Hopefully, she’ll find it difficult to destroy this machine, and we’ll get some really good reports back about this once-in-a-lifetime trip.

Best of luck Lowri, and come back in one piece.

What does Physics teach you about the construction of the dermis?

Apparently, according to the AQA examination board, you should learn about the dead outer layers of skin protecting the living layers underneath, in order to answer the question on a GCSE Physics examination paper.

There’s a story on The Register about this here – be sure to read the comments, there’s an especially good one suggesting answers to the mentioned questions.

Wellington Grey’s Open Letter

And we wonder why we’re having to do so much remedial teaching to our first year entrants.

How has the user experience changed in 20 years?

Reading Risks Digest this morning I came across a link to an article comparing a 1986 Mac Plus and a 2007 AMD Dual core. The question posed was how has the massive increase in computing power has changed the speed at which the most commonly performed tasks are performed.

“The most amazing achievement of the computer software industry is its continuing cancellation of the steady and staggering gains made by the computer hardware industry…”– Henry Petroski

Of course, some of you might already have guessed the outcome, and some might not agree with the tests as presented, but the fact is that the tests actually look pretty fair when you consider what most office workers do with their PCs.

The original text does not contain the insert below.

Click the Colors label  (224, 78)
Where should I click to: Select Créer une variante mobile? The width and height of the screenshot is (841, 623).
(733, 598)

Anyway you can read the article for yourself here on hubpages

CS259 students read this!

I’ve been beating CS259 about this sort of thing for more years than I care to remember, but it’s always good to have someone else putting it all so succinctly.

Take it away Josiah Cole

(thanks Claire)

Laptop for Lowri

I’m on the lookout for a laptop for Lowri Davies at the moment. She is a student here, currently on industrial year, and a Kayaker -she’s not bad at it either – European womens freestyle champion as well as being British champion. She’s been selected for the British Universities Expedition this year, which is to the Altai Mountains – called the Four Borders Expedition

Lowri has asked me if I can provide a laptop for them to blog whilst on expedition, as their last one died whilst she was in Uganda, and they’ve gone and spent all the money already.

I’ve managed to scrounge a palmtop machine which could be used for blogging as long as they provide memory cards, and can find ways to connect it to upload the data on a regular basis, but it would be really nice to be able to provide her with some form of Panasonic Toughbook, as those things are supposed to be indestructible.

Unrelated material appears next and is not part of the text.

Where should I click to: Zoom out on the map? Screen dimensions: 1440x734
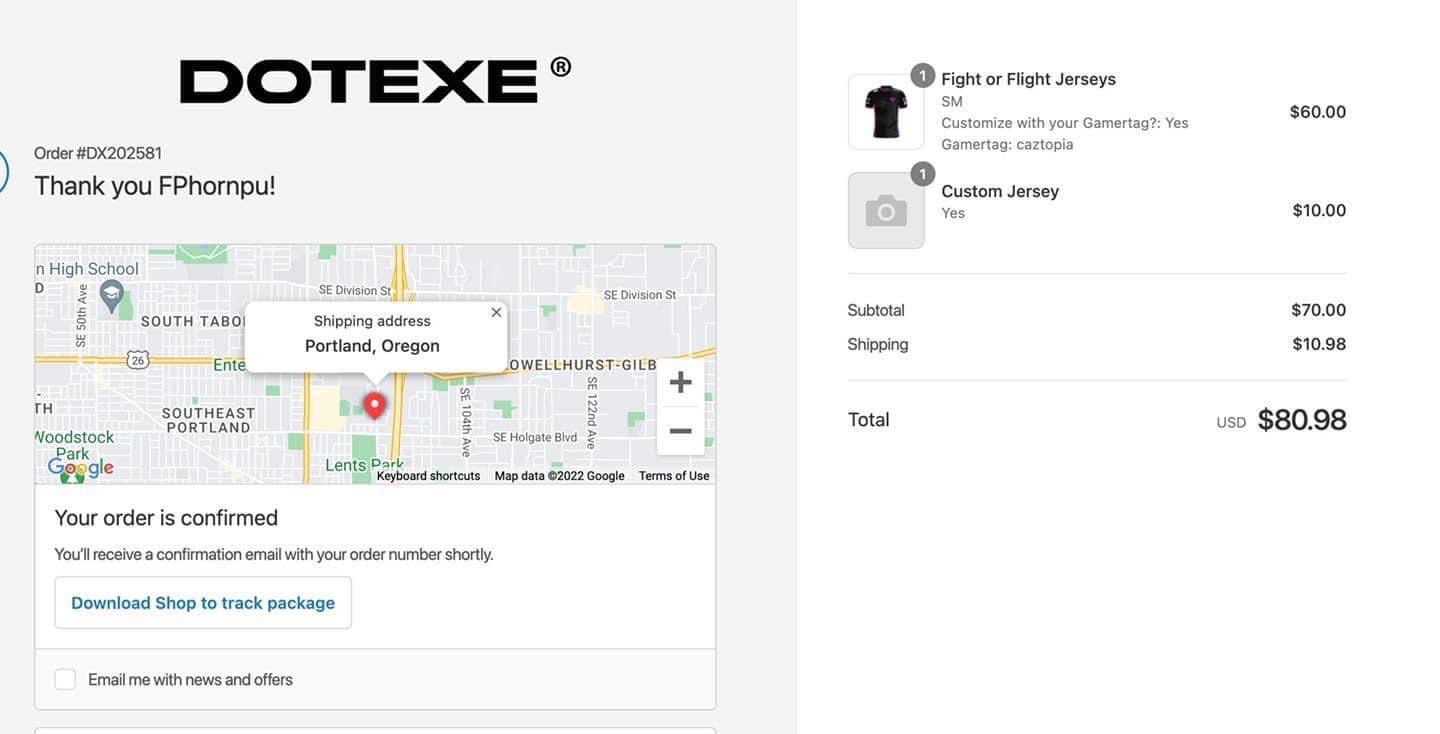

Is anyone out there willing to chip in a tenner or more towards one of these refurbished models? (I’m looking at the CF27 of £200 at the moment, plus a wireless network card and some more RAM) At the very least it’ll enable us to jealously watch her progress as they work their way around the rivers of Mongolia and the surrounding region.
Toughbook at SterlingXS

If there is enough interest I’ll put up a paypal address for you to contribute to, and we’ll buy one for her.